SACRAMENTO — First he was. Then he wasn't. Then he was again.
Early Wednesday, Gov. Gray Davis said that the appointment of former California Assembly Speaker Willie Brown to a powerful position on a state pension fund had been a "terrible" mistake. By day's end, however, Davis had decided it was a good idea after all.
Davis telephoned Brown, the longtime kingpin of the California Legislature who is now San Francisco's mayor, late Wednesday afternoon to formally offer him a position on the board of the nearly $170-billion state workers' pension fund. Brown accepted.
But the on-again, off-again, on-again appointment of Brown, who has been subpoenaed in a San Francisco federal grand jury corruption probe, played through the day like a comic opera in the state capital.
It began with an apology and a denial by Davis spokesman Michael Bustamante, who blamed an unnamed staff member for mistakenly sending a Jan. 20 letter to Brown inviting him to join the governing board of the California Public Employees' Retirement System.
The letter, according to Bustamante, was signed by "auto-pen," a device used to reproduce signatures.
An angry Brown responded by faxing copies of the letter to the media as proof that Davis had in fact appointed him to the board.
Republican Secretary of State Bill Jones weighed in next. Because Brown had taken an oath of office, the appointment was official. For Davis to withdraw the appointment, Jones said, he would have to fire Brown.
Then the governor did an about-face. Willie Brown, according to Bustamante, had been appointed to the CalPERS board after all, after a meeting between the two heavyweight politicians in San Francisco on Wednesday and a subsequent phone chat.
"Today was the first chance for the governor and the mayor to talk personally," Bustamante said. "The governor is confident that Mayor Brown will fairly reflect the governor's views on the CalPERS board."
Despite newspaper reports of the pending appointment and a letter from Brown accepting the position, Davis had never sought to clarify his earlier contention that he had not appointed Brown to the board.
Bustamante described the snafu Wednesday morning as "a very terrible thing" and said Davis planned to apologize to Brown.
"This administration does things well," Bustamante said. "When we make a mistake, we make a good one."
Brown was not at Wednesday's monthly meeting of the CalPERS board in Sacramento.
"This appointment was neither sought or solicited by Mayor Brown," said Brown spokeswoman Kandace Bender. "It came as a very pleasant surprise, and beyond that we find this rather perplexing."
Brown received the Davis letter--addressed "Dear Willie" and signed "Best regards, Gray"--on Jan. 24 and received an executive appointment document the following day that was signed by both Davis and Jones, according to Bender.
Bender said Brown sent Davis an acceptance letter dated Jan. 31. In the letter, Brown thanked Davis for the opportunity and vowed to "work hard and do a good job."
A week later, Brown sent his notarized oath of office to Jones, whose staff filed the documents Feb. 9.
A spokesman for Jones said Wednesday that Jones had also received appointment papers from Davis' office and, after verifying the governor's signature on the papers, returned them to Davis.
"From our standpoint he's got an appointment," said Jones' spokeswoman, Beth Miller.
Davis spokesman Bustamante said he was unaware of Jones' interpretation that the appointment was official and of the existence of Brown's acceptance letter.

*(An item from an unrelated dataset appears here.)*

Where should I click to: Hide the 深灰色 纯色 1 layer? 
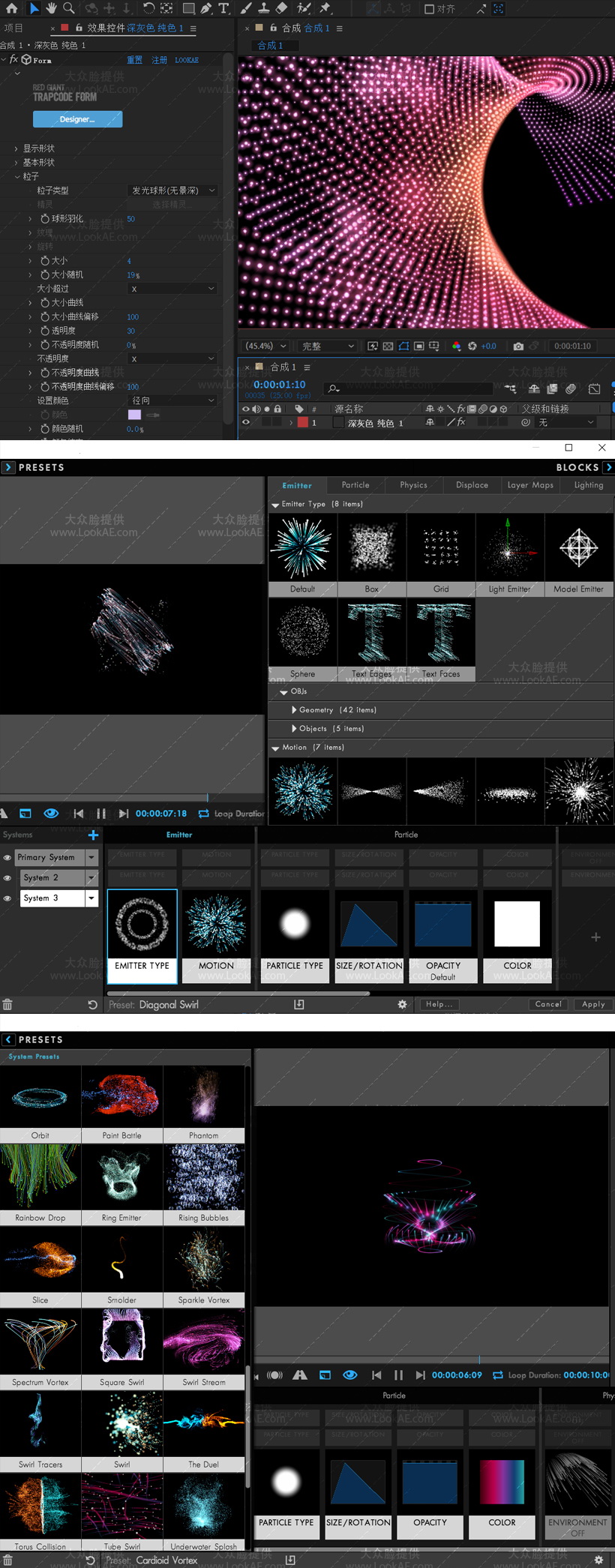(x=245, y=422)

He also brushed aside suggestions that the governor changed his mind about appointing Brown because of an ongoing federal probe of San Francisco's minority contracting program and Brown's dealings with targets of the probe.
Bustamante said Davis was unaware of the investigation, which has filled Bay Area newspapers. He added that the governor has been busy campaigning for Vice President Al Gore and had not had time to focus on the CalPERS situation.
Wednesday's debacle is not the first time that an automatic pen has been implicated in a political snafu. Republican Gov. Pete Wilson, for example, once contended that his auto-pen was used to approve a children's health plan he didn't endorse after Republican lawmakers raised strong objections to a provision in the plan.
Not everyone was buying Davis' auto-pen defense Wednesday. State Senate President Pro Tem John Burton, a close friend of Brown's and one of the first people to learn of the appointment, said the series of events "defied description."
"When's the last time that a low-level person did that in a governor's office with an appointment," Burton said. "What did they do, get Charlie Brown and send it to Willie Brown?"
Times staff writer Virginia Ellis contributed to this report.